Jeera prices surged by 3.71%, settling at 27,985, driven by low-level buying after recent drops attributed to higher production prospects in Gujarat and Rajasthan. The current rabi season has witnessed jeera acreage hitting a four-year high, notably in key producing states like Gujarat and Rajasthan. Farmers, inspired by record prices in the previous marketing season, significantly increased cultivation areas. In Gujarat, jeera cultivation expanded to cover 5.60 lakh hectares, marking a substantial 160% increase from the previous year. Similarly, Rajasthan saw a 25% increase in jeera cultivation, reaching 6.90 lakh hectares. However, the surge in Indian jeera production is met with challenges such as lower water availability, fewer cold days, and concerns about potential attacks from fusarium wilt and other pests. Additionally, the global demand for Indian jeera has slumped as buyers prefer other destinations like Syria and Turkey due to higher prices in India. The country anticipates a potentially bumper crop, but other major jeera-producing nations like China, Egypt, and Syria also expect higher yields, impacting the global market. Jeera exports during April-October 2023 dropped by 34.02%, standing at 76,367.90 tonnes compared to the same period in 2022. In October 2023, around 6,228.01 tonnes of jeera were exported, showing a drop of 13.39% compared to September 2023 and a significant 46.77% drop compared to October 2022. In the major spot market of Unjha, the price ended at 30,807.9 Rupees, reflecting a gain of 0.34%. From a technical standpoint, the market is currently experiencing fresh buying, with a 1.64% gain in open interest, settling at 1,863. Prices are up by 1,000 rupees. Jeera is finding support at 27,130, and a break below this level could test 26,260. Resistance is now likely at 28,540, with a move above potentially leading to prices testing 29,080.
Trading Ideas:
* Jeera trading range for the day is 26260-29080.
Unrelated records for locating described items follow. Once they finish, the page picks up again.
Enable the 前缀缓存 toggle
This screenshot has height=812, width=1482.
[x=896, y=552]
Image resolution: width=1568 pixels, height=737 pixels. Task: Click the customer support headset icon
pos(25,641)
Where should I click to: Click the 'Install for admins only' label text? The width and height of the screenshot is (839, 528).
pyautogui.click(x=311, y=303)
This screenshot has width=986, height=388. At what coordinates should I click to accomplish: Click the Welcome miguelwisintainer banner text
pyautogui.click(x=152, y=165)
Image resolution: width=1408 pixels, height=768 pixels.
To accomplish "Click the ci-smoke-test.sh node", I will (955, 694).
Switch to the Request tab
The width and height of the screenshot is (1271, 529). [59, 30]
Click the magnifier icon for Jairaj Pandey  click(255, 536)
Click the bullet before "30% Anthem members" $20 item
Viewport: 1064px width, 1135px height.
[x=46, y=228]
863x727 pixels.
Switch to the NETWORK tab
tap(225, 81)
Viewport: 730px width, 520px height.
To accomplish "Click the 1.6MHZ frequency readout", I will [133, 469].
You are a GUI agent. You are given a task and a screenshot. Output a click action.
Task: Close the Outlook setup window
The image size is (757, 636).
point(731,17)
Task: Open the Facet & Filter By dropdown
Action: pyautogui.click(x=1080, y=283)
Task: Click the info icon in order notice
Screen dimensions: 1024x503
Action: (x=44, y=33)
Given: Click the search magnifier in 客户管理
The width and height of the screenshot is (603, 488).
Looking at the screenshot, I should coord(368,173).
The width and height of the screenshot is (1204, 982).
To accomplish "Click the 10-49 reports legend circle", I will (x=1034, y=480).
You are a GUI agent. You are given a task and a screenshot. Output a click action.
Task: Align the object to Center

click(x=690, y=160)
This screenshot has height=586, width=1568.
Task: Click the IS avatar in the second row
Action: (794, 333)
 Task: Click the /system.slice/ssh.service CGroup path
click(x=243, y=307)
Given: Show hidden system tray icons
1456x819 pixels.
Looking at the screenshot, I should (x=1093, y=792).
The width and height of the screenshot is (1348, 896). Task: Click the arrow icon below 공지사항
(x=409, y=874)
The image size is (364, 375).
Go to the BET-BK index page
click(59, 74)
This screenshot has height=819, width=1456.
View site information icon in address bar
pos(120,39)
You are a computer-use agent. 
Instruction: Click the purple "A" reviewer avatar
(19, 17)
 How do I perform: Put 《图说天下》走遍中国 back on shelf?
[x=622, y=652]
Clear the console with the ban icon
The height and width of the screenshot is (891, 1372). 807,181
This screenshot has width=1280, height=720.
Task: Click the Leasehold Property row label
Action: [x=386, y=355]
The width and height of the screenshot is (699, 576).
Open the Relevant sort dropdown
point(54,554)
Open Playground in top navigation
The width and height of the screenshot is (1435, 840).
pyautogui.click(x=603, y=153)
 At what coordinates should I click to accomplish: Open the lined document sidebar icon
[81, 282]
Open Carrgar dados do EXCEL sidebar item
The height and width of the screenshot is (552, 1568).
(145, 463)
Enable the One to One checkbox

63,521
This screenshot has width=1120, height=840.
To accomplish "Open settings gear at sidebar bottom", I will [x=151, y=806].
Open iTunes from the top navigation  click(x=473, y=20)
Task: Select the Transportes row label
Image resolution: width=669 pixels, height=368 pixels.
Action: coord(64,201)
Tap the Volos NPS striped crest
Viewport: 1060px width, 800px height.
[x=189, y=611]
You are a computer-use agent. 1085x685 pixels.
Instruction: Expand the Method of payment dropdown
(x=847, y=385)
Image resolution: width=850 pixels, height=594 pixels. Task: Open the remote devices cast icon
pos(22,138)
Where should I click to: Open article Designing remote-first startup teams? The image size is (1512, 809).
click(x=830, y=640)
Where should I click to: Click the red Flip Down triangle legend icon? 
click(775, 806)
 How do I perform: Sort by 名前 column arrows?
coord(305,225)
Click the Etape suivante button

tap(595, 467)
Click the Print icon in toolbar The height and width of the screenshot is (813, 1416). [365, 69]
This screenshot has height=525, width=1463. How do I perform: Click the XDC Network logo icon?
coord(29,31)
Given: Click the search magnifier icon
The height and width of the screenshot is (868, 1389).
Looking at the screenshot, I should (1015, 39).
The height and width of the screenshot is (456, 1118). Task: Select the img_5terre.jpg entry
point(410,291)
* Jeera gains on low level buying after prices dropped due to higher production prospects
* In Gujarat, Cumin sowing witnessed very strong growth by nearly 103% with 530,030.00 hectares against sown area of 2022
* Stockists are showing interest in buying on recent downfall in prices triggering short covering.
* In Unjha, a major spot market, the price ended at 30807.9 Rupees gained by 0.34 percent.